The next question enterprises are working to address on the AI networking front is the issue of distributed AI. Distributed AI, to enterprises, means AI models running symbiotically but not as a single model. Many AI missions, including nearly all those associated with real-time applications, involve a world model that enterprises believe is likely to be a model-of-models, creating a hierarchy of processing that will increasingly involve a hierarchy of AI elements. Just as a smart city is a model made up of smart building models, which in turn are likely smart-office-suite models and so forth, any real-time system can best use AI if limited local AI models handle events with very short response time requirements, and pass off events that can wait a bit to larger models designed to host AI at a better economy of scale.
This question is proving difficult for enterprises because little is being published online about the network relationship among distributed AI models. Enterprises’ own view is that this relationship would be created by the same means as used to link elements of distributed real-time processes today, which is event exchange. This presumes that the model-of-models approach to distribution, which is intuitively accepted by enterprises, is the best approach. A few (single-digit percentage) of enterprise users of AI agents recognize that if you assume the RDMA approach to interconnection within a cluster, it is not unreasonable to assume that a shared-memory approach might be extended beyond a cluster, which could mean high-capacity, low-latency paths for token movement in the WAN. Since most enterprises don’t see this approach, and those considering it admit it’s not proven out at this point, I’m inclined to think that token exchanges over the WAN isn’t a big opportunity.
That raises the ultimate question, which is the impact of AI agent use on the WAN. Distributed AI, as I just noted, isn’t seen by enterprises as having a big impact, because they dismiss the notion that it would have to be based on tightly coupled model hosting points.

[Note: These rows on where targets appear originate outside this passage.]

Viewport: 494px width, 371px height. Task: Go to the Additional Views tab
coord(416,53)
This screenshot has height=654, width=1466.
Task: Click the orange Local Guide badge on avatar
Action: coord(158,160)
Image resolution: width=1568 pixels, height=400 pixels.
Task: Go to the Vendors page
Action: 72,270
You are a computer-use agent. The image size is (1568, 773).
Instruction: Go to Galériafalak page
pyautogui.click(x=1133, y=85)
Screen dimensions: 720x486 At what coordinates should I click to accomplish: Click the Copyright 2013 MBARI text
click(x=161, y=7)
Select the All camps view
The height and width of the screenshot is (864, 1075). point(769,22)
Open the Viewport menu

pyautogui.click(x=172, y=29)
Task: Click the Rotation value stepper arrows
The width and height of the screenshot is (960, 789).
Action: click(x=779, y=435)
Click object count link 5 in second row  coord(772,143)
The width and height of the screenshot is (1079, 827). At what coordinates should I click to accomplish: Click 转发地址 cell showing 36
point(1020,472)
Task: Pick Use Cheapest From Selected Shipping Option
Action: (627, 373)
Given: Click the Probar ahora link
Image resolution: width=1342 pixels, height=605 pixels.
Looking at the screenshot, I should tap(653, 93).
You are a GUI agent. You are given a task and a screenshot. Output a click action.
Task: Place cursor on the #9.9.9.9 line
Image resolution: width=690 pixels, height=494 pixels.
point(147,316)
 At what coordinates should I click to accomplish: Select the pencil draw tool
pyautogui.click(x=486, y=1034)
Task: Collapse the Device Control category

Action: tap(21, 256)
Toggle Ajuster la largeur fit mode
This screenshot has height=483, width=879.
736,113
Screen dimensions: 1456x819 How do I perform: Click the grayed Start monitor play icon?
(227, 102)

Here, again, I’m seeing enterprises drawing conclusions by associating AI agents with software components. Adding a component to a workflow impacts the user-to-application relationship only if the addition changes application functionality to the point where the data relationship with the user is altered. Enterprises at this point don’t see AI agents doing that; the data appetite of AI agents answering questions might be changed, but the impact on the size of the questions and answers, not so much.
Here I have a slight disagreement, but mostly due to what might be an increase in data gathering rather than user/application exchanges. I believe that real-time AI will require the analysis of video in order for world models to gather information about the real world. Would that analysis be purely local? Would responses to real-time conditions have to be returned in video form? How much latency could be tolerated there? I think there is potential for WAN impact here, but probably not for at least three years.
The perception you’d get from listening to vendors, AI and networking, is that a revolution is imminent. I think a revolution is coming, driven in part by AI but mostly by what AI would do, and mostly related to its ability to spread IT empowerment to real-time applications in a new, more intense, way. Imminent? Not according to enterprises, and I agree. What hype wave has ever come along to promise delayed gratification? No, it has to be immediate to be effective, and we’ve accelerated nearly every trend, even those with little chance of coming about at all, into current-day timelines. Well, we’ll see if this is different, but I don’t think so. Expect big changes, but not right away.